30 Aralık 2014 Salı

Pendik İstanbul'a Çok Uzak...

Dünden beri hızlı tren ile ilgili o kadar çok soru soran oldu ki, bu da insanların hızlı ve güvenilir bir ulaşım sistemini ne kadar çok istediğinin en büyük göstergesidir. Hızlı trenin ilgi görüyor olması da ikinci bir sevindirici nokta. Giderken de, gelirken de trende bir tane boş koltuk yoktu.

Şu anda toplam 6 vagondan oluşan trenlerin, bütün dünyada olduğu gibi esnek bir yapıya kavuşturulması gerekiyor. Gerektiğinde daha büyük veya daha küçük trenler de kullanılabilmeli diye düşünüyorum.
 
Bir diğer arkadaşım da, “Sabah kaç saatte Pendik’e gittiğinden değil, dönüşte akşam kaç saatte eve döndüğünden bahset.” demiş. Dönüş gerçekten zor oldu. Trenden indikten sonra 20 dakika kadar taksi bekledikten sonra, Suadiye ışıklara kadar gelmem tam 60 dakika sürdü. Kilit olmuş trafikten dolayı daha fazla sabredemeyip oradan da eve yürüdüm.
Bu durumda, Pendik İstasyonundan eve dönüş yolculuğu 20+60+20 = 100 dakika sürmüş oluyor. Pendik’ten bu taraflara gelmek, zaman zaman Ankara’dan İstanbul’a gelmekten daha zor olabilir. Kendinizi bir anda Pendik sokaklarında buluyorsunuz ve bırakın toplu taşımayı, taksi bulmak bile hiç kolay bir iş değil… Avrupa’da trenler şehirlerin en merkezi yerinin, en merkezi yerine kadar gelir, bizde de Pendik.

İnternetten bilet alırken olayı çok net anlayamadığım için hem giderken, hem de dönerken trenin hareket yönüne ters olarak oturmak zorunda kaldım. Vagonlardaki koltukların yarısı trenin hareket yönüne, diğer yarısı da ters yöne bakıyor. Bileti doğru almazsanız benim gibi bütün yolu ters yöne bakarak gitmek zorunda kalırsınız.

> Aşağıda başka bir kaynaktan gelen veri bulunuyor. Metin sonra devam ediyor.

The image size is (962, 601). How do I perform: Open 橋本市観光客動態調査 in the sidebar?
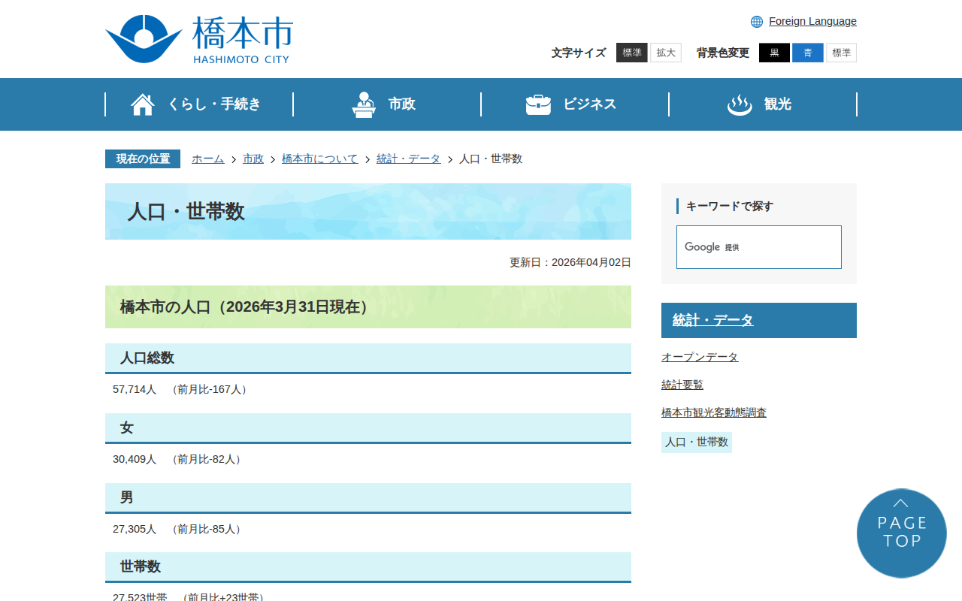click(714, 412)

Yol üzerindeki istasyonların birçoğunda kimseler yoktu. Tren durdu ne inen oldu, ne de binen oldu ama Eskişehir istasyonu oldukça kalabalıktı. Eskişehir’de çok fazla inen de oldu, binen de. Bir diğer konu da, Eskişehir’de dâhil olmak üzere halen bütün istasyonlarda inşaat çalışmalarının devam ediyor olması. Hiçbiri tam olarak bitmiş değil. Kiminde az eksik var, kiminde çok eksik var ama hepsinde bir şeyler eksik.
Aynı durum Gebze’ye kadar olan banliyö istasyonları için de geçerli. Bildiğiniz gibi raylar ve istasyonlar bitince Marmaray Gebze’ye kadar gidecek ama o günleri görmemize daha çok var. İstasyonların hepsi natamam ve de Pendik’ten sonra (İstanbul yönüne doğru) demiryolu yok. İşin acı tarafı çok fazla bir çalışma da yok. Suadiye’den binip Yenikapı’da ineceğimiz günler için birkaç yıl daha beklememiz gerekecek gibi duruyor.

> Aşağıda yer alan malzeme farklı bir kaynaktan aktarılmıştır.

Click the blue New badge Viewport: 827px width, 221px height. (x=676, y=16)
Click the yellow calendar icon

Tren bazı şehirlerde evlerin o kadar dibinden geçiyor ki, elinizi uzatsanız balkonlardaki çamaşırları toplayabilirsiniz. Hiç mi öngörü olmaz kardeşim? “İki gün sonra bu demiryolunu genişletmek zorunda kalırsak ne yaparız?” diye hiç mi kimsenin aklına gelmez. Elimi camdan dışarı çıkarabilsem şu an en az 13 yün donum daha olurdu.

Hatların çoğaltılması lazım ama ne yazık ki hiçbir yerde bir gram yer yok. Tamam, tren yapıldı ve 4 saatte de olsa Ankara’ya gidiyor ama bu kadar para ve emek harcanan bir projenin daha kullanışlı bir hale getirilmesi için yol üzerindeki (bilhassa Sakarya, İzmit ve İstanbul’da kilerin) darboğazların yavaş yavaş daha düzgün ve hızlı bir hale getirilmeleri gerektiğine inanıyorum.  Bu çalışmalar için bir takım ev ve işyerlerinin istimlak edilmesi de gerekebilir.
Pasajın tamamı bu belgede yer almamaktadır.